Cognitive dysfunction and impairment of neuronal synaptic plasticity were presented in diabetic mice
To validate the cognitive dysfunction of diabetes, we assessed metabolic signs, behavioral alterations, and neuronal morphology & function in diabetic and non-diabetic mice (Fig. 1A). Random blood glucose level, food & water intake, and HOMA-IR value were higher in diabetic mice compared to non-diabetic mice. Body weight was clearly lower in the diabetic group compared to the non-diabetic group at baseline, but this observation was reversed by exercise (Fig. 1B-C and Fig. S1A-D). Furthermore, we performed Y-maze and Morris water maze (MWM) behavioral tests to observe learning memory defects in diabetic mice. The alternation triplet (%) was decreased in diabetic mice, whereas exercise improved the alternation triplet (%) in STZ + Run mice (Fig. 1D).
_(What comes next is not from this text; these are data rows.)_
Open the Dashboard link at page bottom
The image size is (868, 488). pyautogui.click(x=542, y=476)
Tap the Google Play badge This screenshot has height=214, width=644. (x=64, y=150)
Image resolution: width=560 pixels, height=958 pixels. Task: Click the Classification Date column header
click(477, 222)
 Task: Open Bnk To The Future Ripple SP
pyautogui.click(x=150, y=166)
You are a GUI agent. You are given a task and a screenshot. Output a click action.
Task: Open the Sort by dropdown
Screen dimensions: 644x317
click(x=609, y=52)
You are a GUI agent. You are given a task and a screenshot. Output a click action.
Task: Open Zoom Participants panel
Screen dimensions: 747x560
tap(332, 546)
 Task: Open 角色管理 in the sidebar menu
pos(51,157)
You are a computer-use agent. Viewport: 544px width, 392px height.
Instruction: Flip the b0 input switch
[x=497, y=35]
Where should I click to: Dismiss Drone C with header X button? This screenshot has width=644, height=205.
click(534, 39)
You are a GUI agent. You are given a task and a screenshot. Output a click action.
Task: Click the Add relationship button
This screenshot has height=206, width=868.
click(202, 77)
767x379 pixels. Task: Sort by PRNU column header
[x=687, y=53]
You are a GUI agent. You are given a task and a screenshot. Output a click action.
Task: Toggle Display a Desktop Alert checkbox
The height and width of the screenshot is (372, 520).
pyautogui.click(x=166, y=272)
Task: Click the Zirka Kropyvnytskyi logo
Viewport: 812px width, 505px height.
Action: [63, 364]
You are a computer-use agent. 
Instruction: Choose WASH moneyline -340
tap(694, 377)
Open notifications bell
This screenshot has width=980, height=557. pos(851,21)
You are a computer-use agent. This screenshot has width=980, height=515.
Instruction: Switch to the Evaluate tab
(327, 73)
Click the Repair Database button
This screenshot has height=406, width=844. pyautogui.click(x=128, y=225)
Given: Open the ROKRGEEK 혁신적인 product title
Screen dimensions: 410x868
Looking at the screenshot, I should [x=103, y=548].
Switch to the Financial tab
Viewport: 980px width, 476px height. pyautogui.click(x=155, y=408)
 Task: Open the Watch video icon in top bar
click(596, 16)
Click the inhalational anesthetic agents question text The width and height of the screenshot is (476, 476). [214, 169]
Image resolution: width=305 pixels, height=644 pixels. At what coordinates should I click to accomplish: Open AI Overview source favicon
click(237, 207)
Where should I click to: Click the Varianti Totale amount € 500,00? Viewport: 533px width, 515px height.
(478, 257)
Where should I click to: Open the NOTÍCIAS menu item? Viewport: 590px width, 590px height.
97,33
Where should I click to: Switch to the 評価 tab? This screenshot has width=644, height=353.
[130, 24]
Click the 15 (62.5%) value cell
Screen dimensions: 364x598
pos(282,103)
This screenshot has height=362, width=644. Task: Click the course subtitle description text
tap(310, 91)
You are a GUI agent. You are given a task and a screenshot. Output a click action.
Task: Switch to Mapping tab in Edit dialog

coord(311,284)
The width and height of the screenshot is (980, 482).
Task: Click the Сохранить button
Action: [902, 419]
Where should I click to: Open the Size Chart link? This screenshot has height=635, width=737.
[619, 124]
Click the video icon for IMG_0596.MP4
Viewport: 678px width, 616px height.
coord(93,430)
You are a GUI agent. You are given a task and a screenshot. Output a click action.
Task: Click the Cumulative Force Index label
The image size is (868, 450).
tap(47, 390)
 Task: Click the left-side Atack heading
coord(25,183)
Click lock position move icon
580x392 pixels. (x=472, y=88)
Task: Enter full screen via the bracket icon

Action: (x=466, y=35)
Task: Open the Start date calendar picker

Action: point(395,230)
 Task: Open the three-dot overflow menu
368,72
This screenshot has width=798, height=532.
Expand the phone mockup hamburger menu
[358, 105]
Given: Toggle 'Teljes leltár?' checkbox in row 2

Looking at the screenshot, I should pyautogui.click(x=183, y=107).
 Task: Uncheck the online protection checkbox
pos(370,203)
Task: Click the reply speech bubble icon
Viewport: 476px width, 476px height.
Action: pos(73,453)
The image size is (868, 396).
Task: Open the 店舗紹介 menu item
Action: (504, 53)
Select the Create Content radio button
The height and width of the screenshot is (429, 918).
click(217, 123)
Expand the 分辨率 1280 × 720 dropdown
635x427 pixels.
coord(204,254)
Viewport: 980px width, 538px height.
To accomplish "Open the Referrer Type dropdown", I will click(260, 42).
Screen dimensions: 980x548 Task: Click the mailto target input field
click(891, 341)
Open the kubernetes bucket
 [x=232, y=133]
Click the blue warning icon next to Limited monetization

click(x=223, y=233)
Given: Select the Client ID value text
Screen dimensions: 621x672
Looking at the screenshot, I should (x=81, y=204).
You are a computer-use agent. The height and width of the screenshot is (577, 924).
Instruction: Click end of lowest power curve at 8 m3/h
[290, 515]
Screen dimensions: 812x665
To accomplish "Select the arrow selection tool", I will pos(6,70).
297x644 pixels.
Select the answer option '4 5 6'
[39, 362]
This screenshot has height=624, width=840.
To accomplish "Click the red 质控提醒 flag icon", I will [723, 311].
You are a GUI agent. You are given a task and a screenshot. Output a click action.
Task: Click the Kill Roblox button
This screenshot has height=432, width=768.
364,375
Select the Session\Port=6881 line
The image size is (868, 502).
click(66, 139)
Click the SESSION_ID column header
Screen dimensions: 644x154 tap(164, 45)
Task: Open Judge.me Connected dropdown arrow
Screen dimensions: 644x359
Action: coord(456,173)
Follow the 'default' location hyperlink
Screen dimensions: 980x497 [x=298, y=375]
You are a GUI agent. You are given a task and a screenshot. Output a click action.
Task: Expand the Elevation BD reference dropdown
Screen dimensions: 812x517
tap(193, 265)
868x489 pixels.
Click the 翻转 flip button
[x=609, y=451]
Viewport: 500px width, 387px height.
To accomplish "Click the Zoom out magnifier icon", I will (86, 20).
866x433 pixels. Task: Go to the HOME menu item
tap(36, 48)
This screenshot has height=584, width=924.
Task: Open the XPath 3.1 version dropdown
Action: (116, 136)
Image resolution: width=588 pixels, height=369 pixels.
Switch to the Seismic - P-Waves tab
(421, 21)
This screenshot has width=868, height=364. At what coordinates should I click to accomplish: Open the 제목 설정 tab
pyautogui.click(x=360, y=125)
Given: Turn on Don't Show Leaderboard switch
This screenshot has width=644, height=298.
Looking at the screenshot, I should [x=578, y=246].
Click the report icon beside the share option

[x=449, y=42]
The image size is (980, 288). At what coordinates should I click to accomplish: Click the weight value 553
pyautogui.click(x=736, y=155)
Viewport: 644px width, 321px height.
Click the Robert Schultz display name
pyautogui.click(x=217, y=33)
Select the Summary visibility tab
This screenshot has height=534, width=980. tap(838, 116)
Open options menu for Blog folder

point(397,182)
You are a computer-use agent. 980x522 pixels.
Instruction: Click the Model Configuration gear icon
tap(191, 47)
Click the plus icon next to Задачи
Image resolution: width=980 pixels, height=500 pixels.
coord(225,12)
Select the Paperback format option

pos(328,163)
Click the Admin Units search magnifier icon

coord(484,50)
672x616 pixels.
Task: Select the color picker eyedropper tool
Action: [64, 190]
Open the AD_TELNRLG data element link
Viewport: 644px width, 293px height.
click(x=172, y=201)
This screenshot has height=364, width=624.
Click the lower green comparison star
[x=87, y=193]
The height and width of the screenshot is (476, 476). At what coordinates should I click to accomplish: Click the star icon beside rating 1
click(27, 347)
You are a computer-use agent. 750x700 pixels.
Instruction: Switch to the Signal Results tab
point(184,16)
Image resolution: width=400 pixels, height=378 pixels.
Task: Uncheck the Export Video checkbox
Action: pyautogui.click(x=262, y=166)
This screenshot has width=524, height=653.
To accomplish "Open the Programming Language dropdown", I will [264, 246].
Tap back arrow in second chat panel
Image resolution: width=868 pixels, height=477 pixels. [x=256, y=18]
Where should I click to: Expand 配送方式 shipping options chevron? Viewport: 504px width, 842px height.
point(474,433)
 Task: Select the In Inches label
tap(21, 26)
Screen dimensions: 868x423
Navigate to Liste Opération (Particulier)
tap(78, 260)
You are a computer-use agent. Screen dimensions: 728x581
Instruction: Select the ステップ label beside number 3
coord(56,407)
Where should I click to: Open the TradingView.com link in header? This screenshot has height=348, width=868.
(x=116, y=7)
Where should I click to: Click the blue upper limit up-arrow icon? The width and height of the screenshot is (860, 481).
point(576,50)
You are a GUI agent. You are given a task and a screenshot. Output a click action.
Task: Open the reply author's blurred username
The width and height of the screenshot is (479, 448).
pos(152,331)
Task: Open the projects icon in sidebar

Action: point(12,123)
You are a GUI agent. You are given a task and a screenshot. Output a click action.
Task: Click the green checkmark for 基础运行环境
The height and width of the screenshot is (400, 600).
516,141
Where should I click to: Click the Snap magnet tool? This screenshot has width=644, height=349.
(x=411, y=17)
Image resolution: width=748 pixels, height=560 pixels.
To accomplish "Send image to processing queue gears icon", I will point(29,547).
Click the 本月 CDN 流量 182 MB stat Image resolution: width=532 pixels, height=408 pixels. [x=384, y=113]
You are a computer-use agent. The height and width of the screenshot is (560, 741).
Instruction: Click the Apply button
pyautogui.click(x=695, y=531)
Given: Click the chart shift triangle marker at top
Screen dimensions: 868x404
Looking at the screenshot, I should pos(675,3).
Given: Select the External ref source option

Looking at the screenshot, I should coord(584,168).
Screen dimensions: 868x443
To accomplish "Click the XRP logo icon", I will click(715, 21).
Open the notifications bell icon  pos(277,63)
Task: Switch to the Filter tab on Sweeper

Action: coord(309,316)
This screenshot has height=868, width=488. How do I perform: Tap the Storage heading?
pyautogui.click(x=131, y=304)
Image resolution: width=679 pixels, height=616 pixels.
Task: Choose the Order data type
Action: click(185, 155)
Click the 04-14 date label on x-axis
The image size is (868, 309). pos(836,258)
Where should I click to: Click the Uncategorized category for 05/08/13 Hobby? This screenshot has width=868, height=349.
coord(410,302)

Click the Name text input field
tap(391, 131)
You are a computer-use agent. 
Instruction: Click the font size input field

Meanwhile, there were no statistically significant differences in Y-maze total arm entries or total distance between each group (Fig. S1E-F). In the MWM test, escape latency was delayed in diabetic mice, while platform crossover and target quadrant retention time (%) were decreased in the STZ group. All of these deficiencies were rescued by exercise in the STZ + Run group (Fig. 1E-G). There were no significant differences in swimming velocity between each of the groups (Fig. S1G). Together, these results indicate that exercise alleviated abnormal metabolic signs and improved hippocampal-dependent learning memory in diabetic mice.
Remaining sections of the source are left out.